Data in context with metaphactory's flexible data cataloging capabilities

(Reading time: 4 - 7 minutes)
Data in context with metaphactory's flexible data cataloging capabilities

Timely access to consumable, contextual, and actionable knowledge is crucial for any step in the decision-making process and the key enabler of decision intelligence. However, decision makers and decision support systems are still faced with the everlasting challenge that data relevant to and required for addressing their specific information needs is stored in distributed and database- or application-specific silos.

Overcoming data access challenges

Data silos hamper data access on various levels:

  • Data is not accessible. Different storage systems impose various physical access barriers (proprietary protocols, drivers, query languages, or APIs).
  • Data is not discoverable. Often, dataset metadata - such as descriptive data and governance metadata including provenance or lineage information - is simply not available, and, if any such metadata exists, it is stored separately and is not accessible or interpretable on its own.
  • Data is not interpretable. As the data is accessed outside of its application context, it becomes decoupled from its creation, usage, and lifecycle context. Entity Relationship (ER) or Unified Modeling Language (UML) diagrams are rarely available and if they are, they’re not accessible, are stored elsewhere, or are outdated, and are lacking explicit and machine-readable semantics.
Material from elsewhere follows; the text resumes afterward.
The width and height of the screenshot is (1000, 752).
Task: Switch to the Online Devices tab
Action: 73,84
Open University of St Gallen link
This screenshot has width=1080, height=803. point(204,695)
In the last decade, data lakes have been advocated to lower physical data access barriers, however, often requiring additional data cataloging systems for making the data findable and traceable through additional metadata management functionality.
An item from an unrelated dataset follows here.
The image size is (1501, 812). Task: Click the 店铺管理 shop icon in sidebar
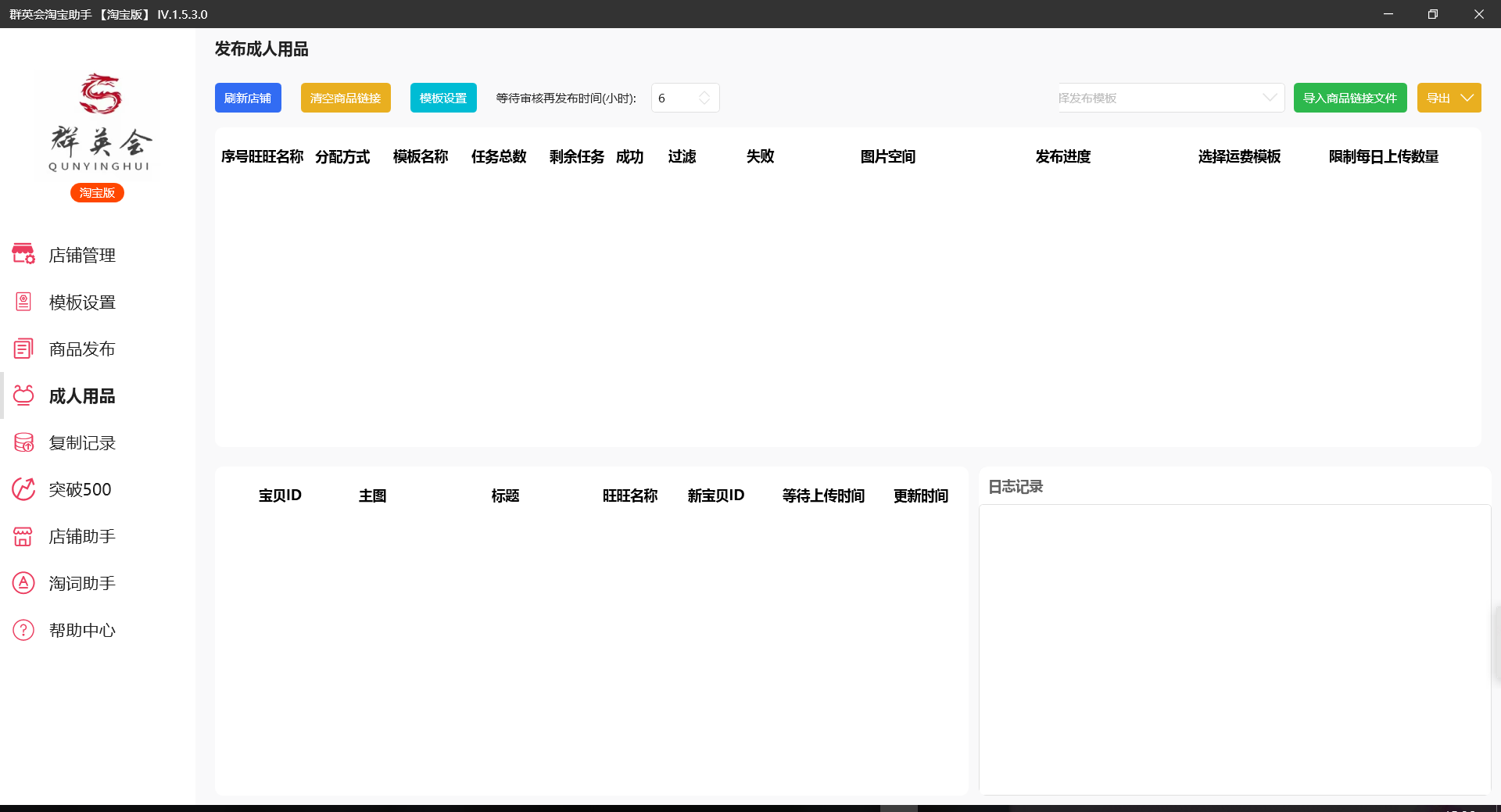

Data catalogs are a key piece of the puzzle

Data catalogs have proven to be great for storing and managing such additional context information about available datasets and data sources. However, they often lead to yet another data silo: The metadata about the datasets is captured in proprietary formats and only accessible through custom made interfaces or query languages, while being stored separately from the data itself.

In addition, data consumers - both humans and machines - are still faced with the challenge of interpreting data from disparate data sources. While traditional data cataloging systems are attempting to solve this challenge - for example, by providing additional functionality to build and maintain business glossaries - they often lead to yet another silo where the knowledge is stored and maintained separately and distant from the data itself.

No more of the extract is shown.